Entschleunigung, Einfachheit im Alltag und die Pflicht zum Ungehorsam sind wohl nicht gerade Begriffe, an die man bei der Arbeit in Großküchen denken mag. Doch der mexikanische Regisseur Alonso Ruizpalacios beginnt seinen Film »La Cocina« mit dem größtmöglichen Kontrast, einem Zitat des rebellischen Puritaners Henry David Thoreau. Erst dann arbeitet er sich in eine Großküche vor.

Ruizpalacios, der während der Studienzeit an der Royal Academy of Dramatic Art in London nebenbei als Tellerwäscher und Kellner schuftete, bezieht sich lose auf Arnold Weskers Stück »The Kitchen«. Der Regisseur erklärt gerne, dass er das Drama damals las, um die Tage im Londoner Touri-Café besser ertragen zu können.
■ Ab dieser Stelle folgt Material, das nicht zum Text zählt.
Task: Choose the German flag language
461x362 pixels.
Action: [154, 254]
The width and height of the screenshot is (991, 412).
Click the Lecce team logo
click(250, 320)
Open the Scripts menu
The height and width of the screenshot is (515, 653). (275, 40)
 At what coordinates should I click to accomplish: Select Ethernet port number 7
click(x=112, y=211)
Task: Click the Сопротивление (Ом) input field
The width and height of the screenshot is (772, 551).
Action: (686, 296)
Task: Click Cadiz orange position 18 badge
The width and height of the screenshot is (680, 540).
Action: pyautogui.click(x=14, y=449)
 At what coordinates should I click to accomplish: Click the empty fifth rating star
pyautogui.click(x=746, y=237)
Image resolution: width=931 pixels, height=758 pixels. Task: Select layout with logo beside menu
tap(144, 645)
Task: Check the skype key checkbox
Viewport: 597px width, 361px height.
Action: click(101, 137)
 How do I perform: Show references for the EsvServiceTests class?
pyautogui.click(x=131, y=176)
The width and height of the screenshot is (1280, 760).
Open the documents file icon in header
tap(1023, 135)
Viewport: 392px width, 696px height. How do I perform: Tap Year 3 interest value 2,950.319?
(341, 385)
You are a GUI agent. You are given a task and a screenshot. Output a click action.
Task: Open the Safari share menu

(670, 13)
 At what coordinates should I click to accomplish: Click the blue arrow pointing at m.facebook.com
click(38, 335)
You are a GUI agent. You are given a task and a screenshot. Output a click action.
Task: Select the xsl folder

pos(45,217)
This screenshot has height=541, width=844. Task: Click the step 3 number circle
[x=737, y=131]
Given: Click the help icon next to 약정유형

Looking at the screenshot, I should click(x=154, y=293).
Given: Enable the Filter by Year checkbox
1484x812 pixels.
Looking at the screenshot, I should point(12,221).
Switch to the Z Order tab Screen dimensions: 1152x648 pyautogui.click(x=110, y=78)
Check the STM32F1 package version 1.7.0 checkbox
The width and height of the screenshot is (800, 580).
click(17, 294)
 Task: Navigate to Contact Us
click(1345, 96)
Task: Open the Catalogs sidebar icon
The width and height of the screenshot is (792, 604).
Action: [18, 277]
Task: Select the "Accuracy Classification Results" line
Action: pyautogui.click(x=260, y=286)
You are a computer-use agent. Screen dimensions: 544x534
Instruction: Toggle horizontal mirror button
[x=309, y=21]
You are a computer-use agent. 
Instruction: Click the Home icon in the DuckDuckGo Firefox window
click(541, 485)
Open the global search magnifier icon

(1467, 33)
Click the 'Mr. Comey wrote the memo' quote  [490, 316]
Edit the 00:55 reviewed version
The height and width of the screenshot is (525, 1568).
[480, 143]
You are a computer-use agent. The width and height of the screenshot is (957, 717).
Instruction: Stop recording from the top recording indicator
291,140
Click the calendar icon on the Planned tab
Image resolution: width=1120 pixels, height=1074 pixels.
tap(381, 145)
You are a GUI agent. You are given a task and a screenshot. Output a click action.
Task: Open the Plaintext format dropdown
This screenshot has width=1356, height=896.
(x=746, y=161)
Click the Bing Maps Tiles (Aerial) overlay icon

In »La Cocina« zeichnet er nun einen Mikrokosmos in Schwarz-Weiß, wobei ein streichender Rotstift dem Film nicht geschadet hätte.

In Manhattan befindet sich die Touristenfalle »The Grill«. Hinter den Schwingtüren des Restaurants arbeiten fast alle mit falscher US-Sozialversicherungsnummer für wenig Geld. Das Versprechen, eines Tages eine Aufenthaltsgenehmigung zu bekommen, hält die Köche und Kellnerinnen im Diner. Auch der mexikanische Koch Pedro (Raúl Briones Carmona) träumt von seinem Dauervisum.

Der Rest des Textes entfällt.